Na “dzień dobry” kibicom spodobała się wieść, że przez najbliższe dni piłkarze trenują po dwa razy dziennie. “Tak jest, wziąć w obroty te pizdeczki!” – wiadomo, w jakie tony uderzają takie newsy. Kibice wreszcie mają przekonanie graniczące z pewnością, że nawet jeśli nie zobaczą wielkiej jakości, to dostaną maksymalne zaangażowanie, a najsłabsze mentalnie ogniwa zostaną raz na zawsze odrzucone.
Dla Ekstraklasy powrót Nawałki to też fantastyczna wiadomość, mimo że konferencje prasowe w Poznaniu będą trochę nudniejsze. Tak ogólnie czujemy lekkie rozczarowanie, że autor największego sukcesu reprezentacji w XXI wieku nie skonsumował tego jakimś angażem w renomowanej lidze. Liczyliśmy, że wreszcie polski trener popracuje w bardziej prestiżowym miejscu niż Grecja, Cypr, Łotwa czy Litwa, być może otwierając drzwi kilku innym rodakom. Skoro jednak Nawałce nie dane było wypróbować się na przykład w wymarzonych Włoszech, dobrze się stało, że jest w Poznaniu. Ta liga potrzebuje fachowców i osobowości, a bohater tekstu bez wątpienia zalicza się do obu kategorii.

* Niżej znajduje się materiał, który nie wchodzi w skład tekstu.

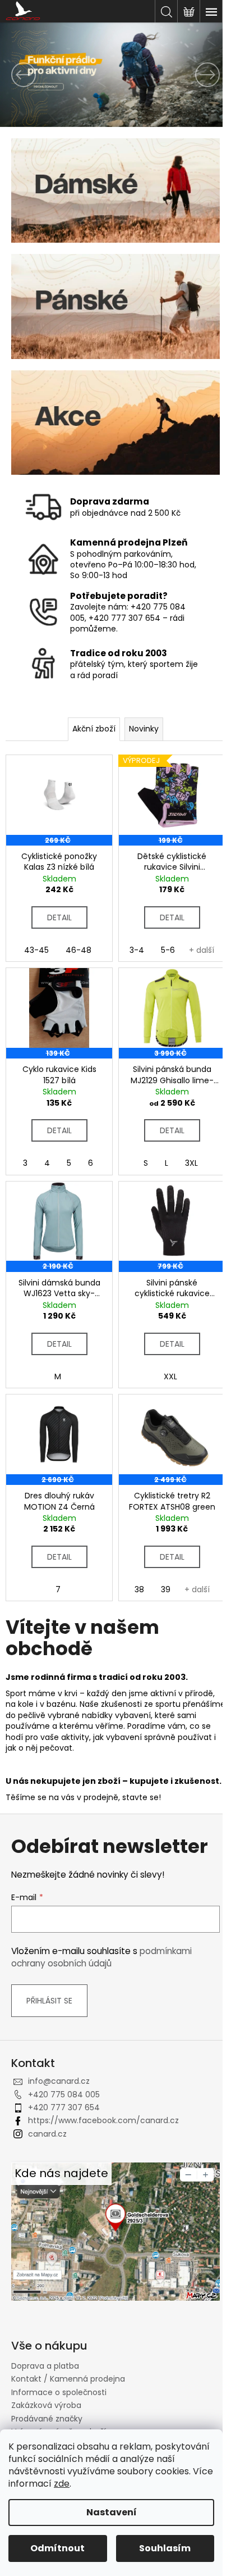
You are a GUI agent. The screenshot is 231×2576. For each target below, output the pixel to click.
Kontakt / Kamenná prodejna (68, 2378)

Przy tych wszystkich zachwytach i rozbudzonych nadziejach gdzieś obok jawi się tylko jedna ostrożna myśl: co będzie w Lechu, jeśli i Nawałka nie pomoże? Mimo wszystko przy tej współpracy więcej ma do stracenia klub. Trener najwyżej, mając pełniusieńkie konto, w mniej lub bardziej zawoalowany sposób da do zrozumienia, że tego bałaganu nawet on nie potrafił posprzątać, że rdza w karoserię wgryzła się zbyt głęboko i jedyne rozwiązanie to złomowanie. Dla Lecha to olbrzymia inwestycja. Nawałka jest najlepiej zarabiającym szkoleniowcem w historii klubu (150 tys. zł miesięcznie), zaś drugie tyle kosztuje jego sztab. Jeżeli sięgnięcie tak głęboko do kieszeni nie da spodziewanych efektów, “Kolejorz” może na dłużej zakopać się w przeciętności, a w najlepszym razie trwale oddać miano numeru dwa w polskiej lidze. Na początku mamy więc wizerunkowy handicap, ale w miarę szybko muszą za tym iść wyniki. Inaczej upadek będzie jeszcze boleśniejszy, bo zawczasu zdążono sobie narobić apetytu.